Your objective: The entries are to be written out word for word, with their images left out.

☆ ☆ ☆

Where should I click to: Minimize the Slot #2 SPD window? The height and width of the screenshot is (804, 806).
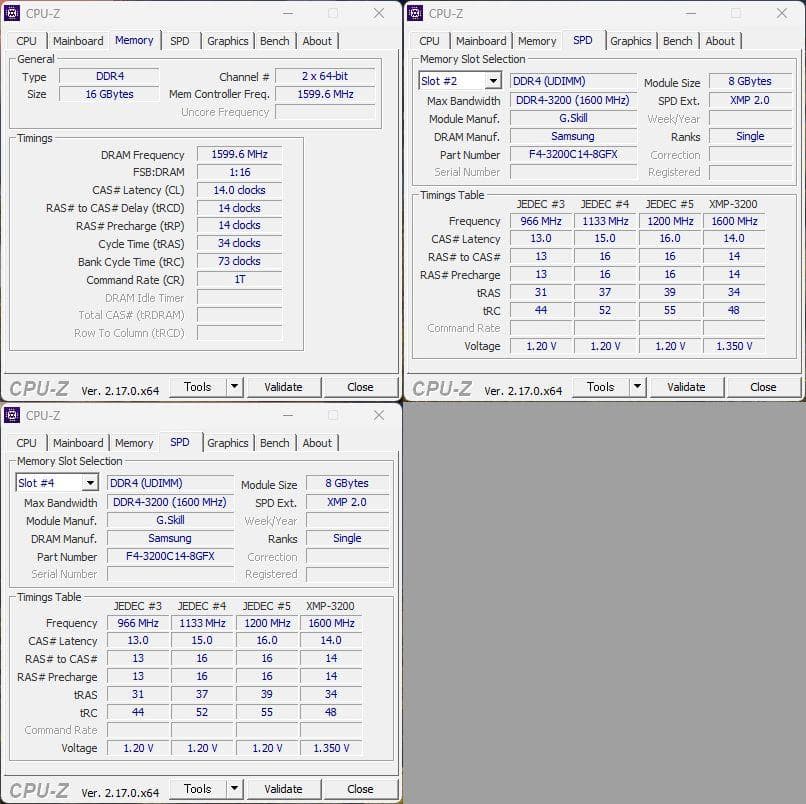click(x=690, y=13)
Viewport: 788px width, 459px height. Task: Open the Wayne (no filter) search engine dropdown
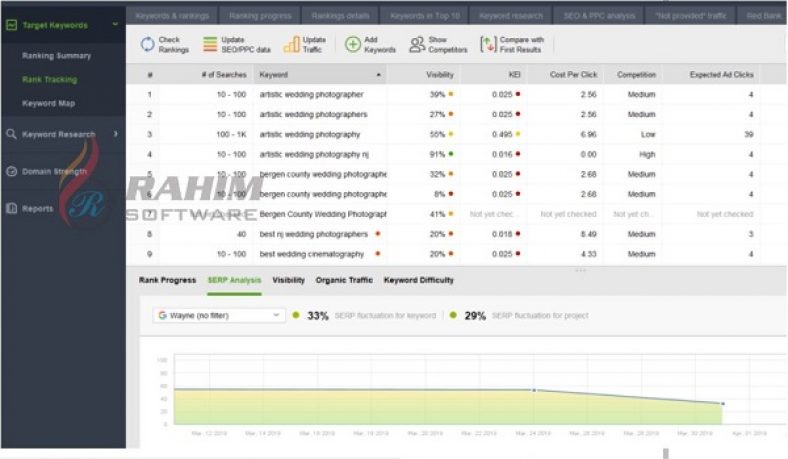click(x=219, y=315)
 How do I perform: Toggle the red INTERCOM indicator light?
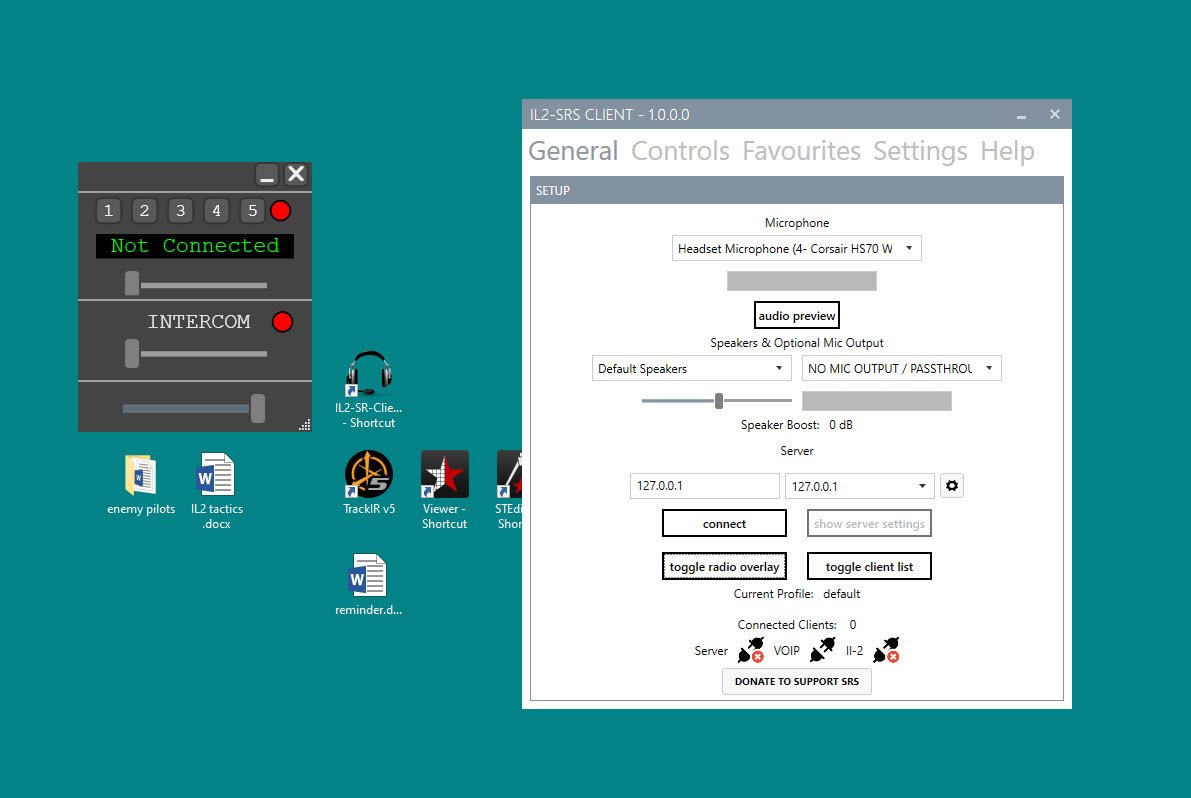click(283, 322)
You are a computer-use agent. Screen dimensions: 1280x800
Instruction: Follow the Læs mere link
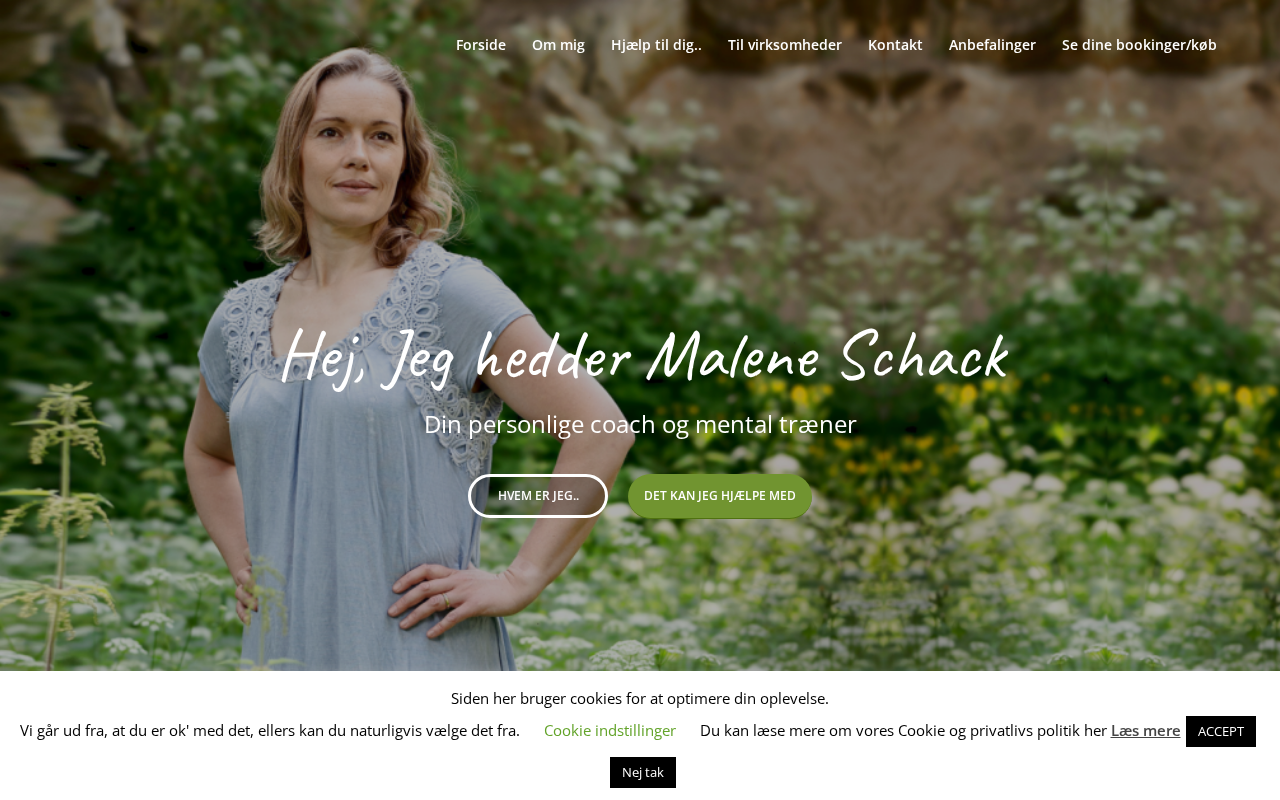(x=1145, y=731)
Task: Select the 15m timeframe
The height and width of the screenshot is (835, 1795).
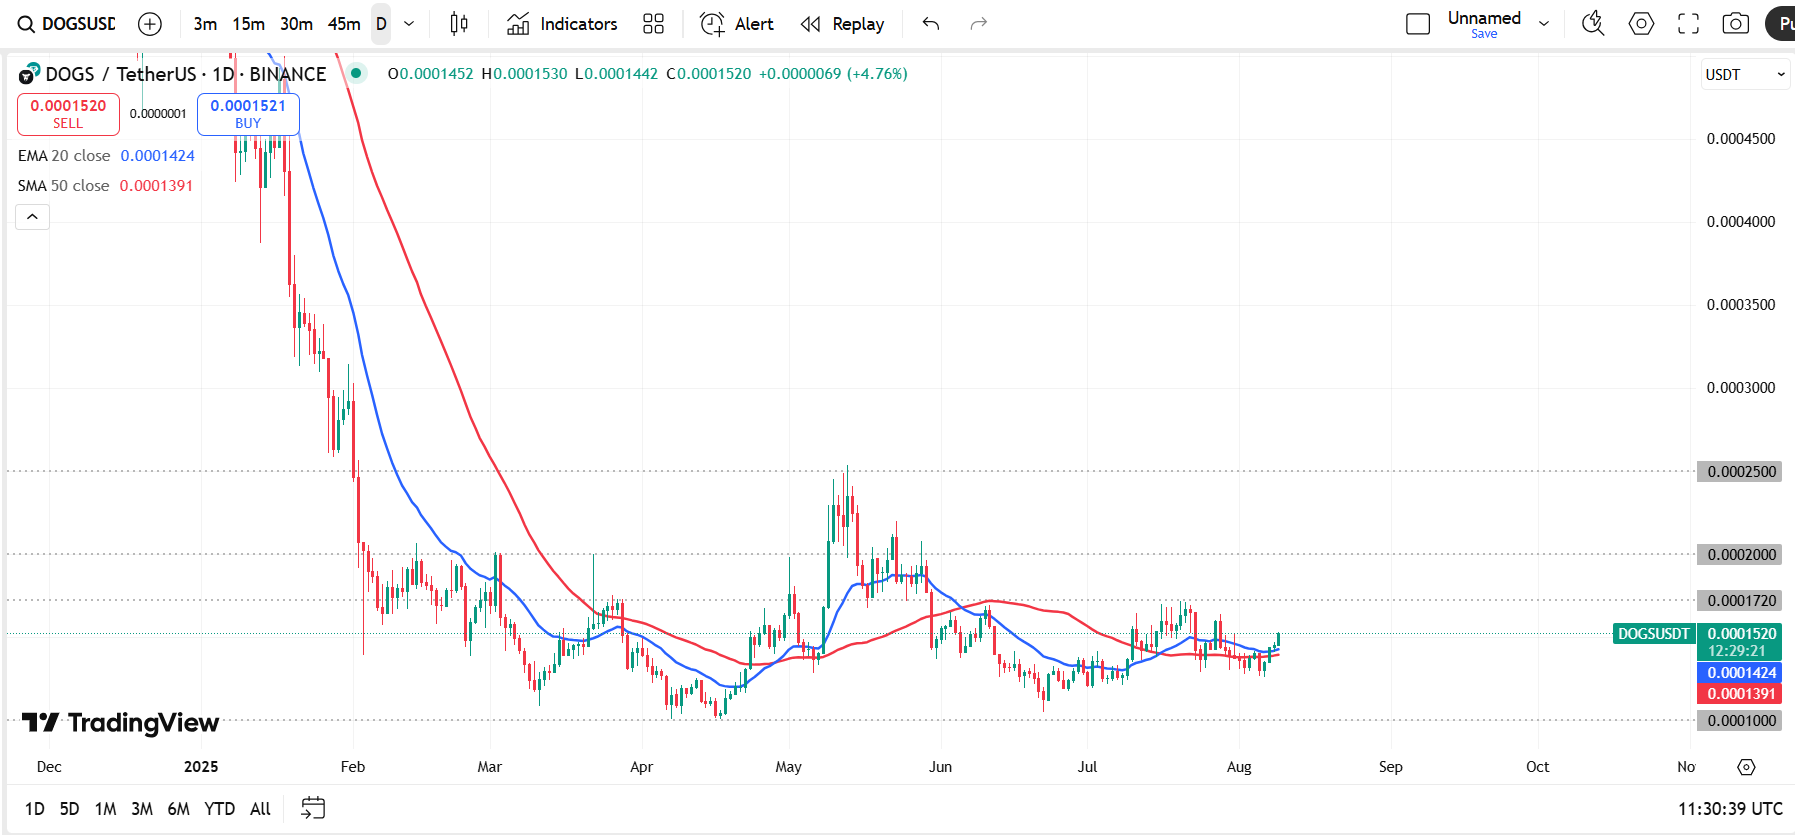Action: tap(248, 24)
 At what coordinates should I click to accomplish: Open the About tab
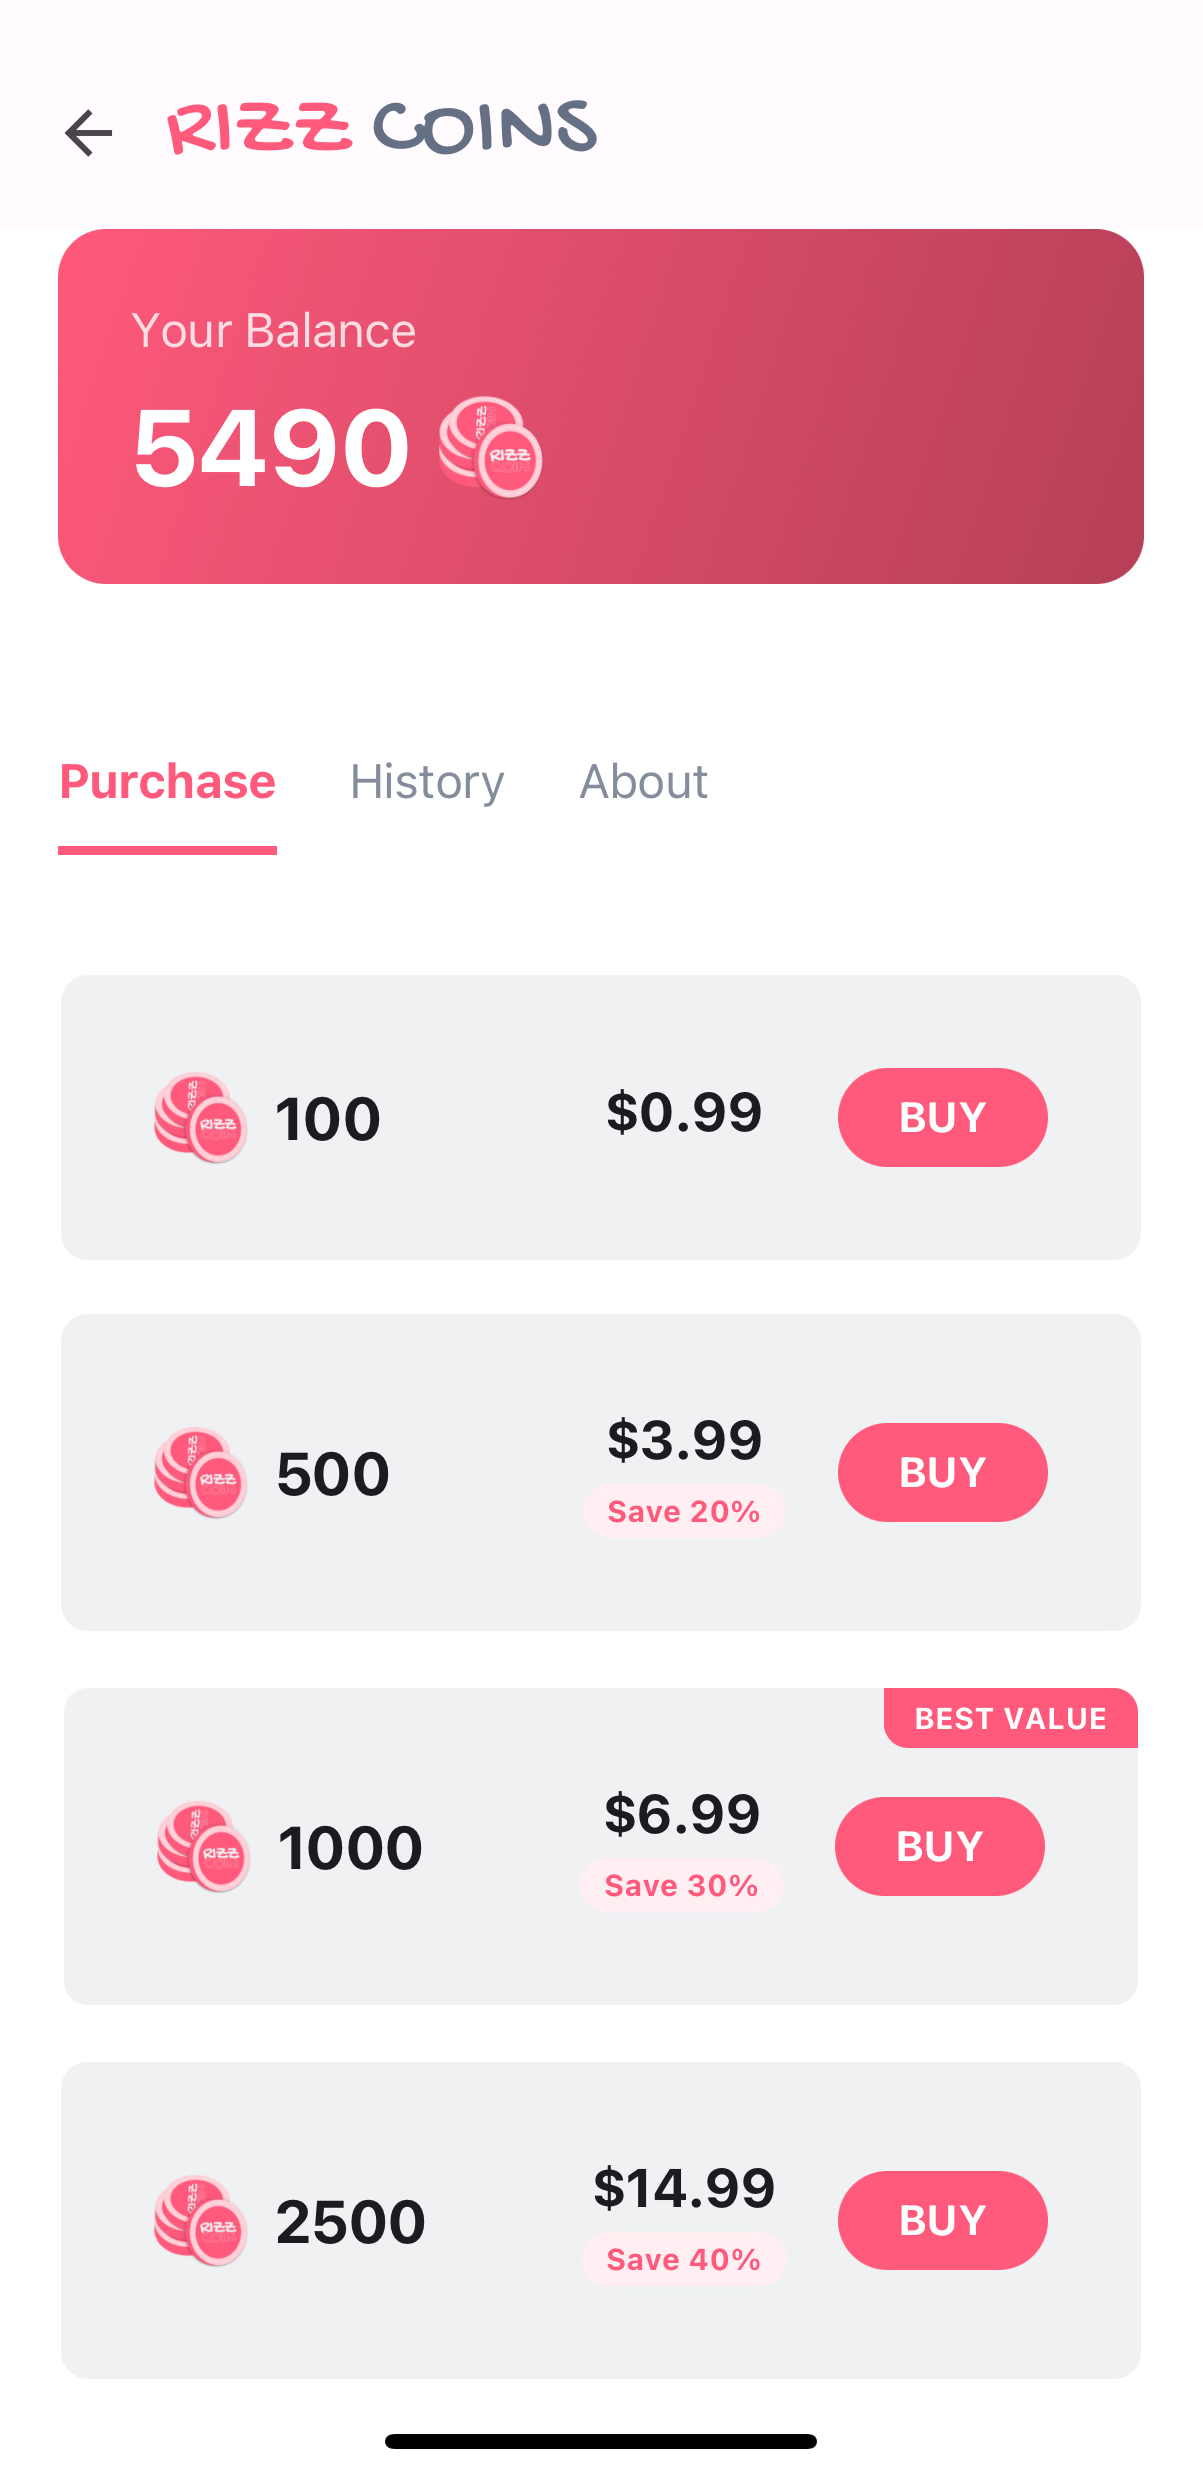644,782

☆ ☆ ☆

Exercise answer:
Where should I click to: Minimize the Slot #2 SPD window? The height and width of the screenshot is (804, 806).
click(x=690, y=13)
Viewport: 788px width, 459px height. Task: Open the Wayne (no filter) search engine dropdown
click(x=219, y=315)
 How do I perform: Toggle the red INTERCOM indicator light?
click(283, 322)
You are a computer-use agent. Screen dimensions: 1280x800
Instruction: Follow the Læs mere link
(x=1145, y=731)
Task: Select the 15m timeframe
The height and width of the screenshot is (835, 1795).
Action: tap(248, 24)
 At what coordinates should I click to accomplish: Open the About tab
644,782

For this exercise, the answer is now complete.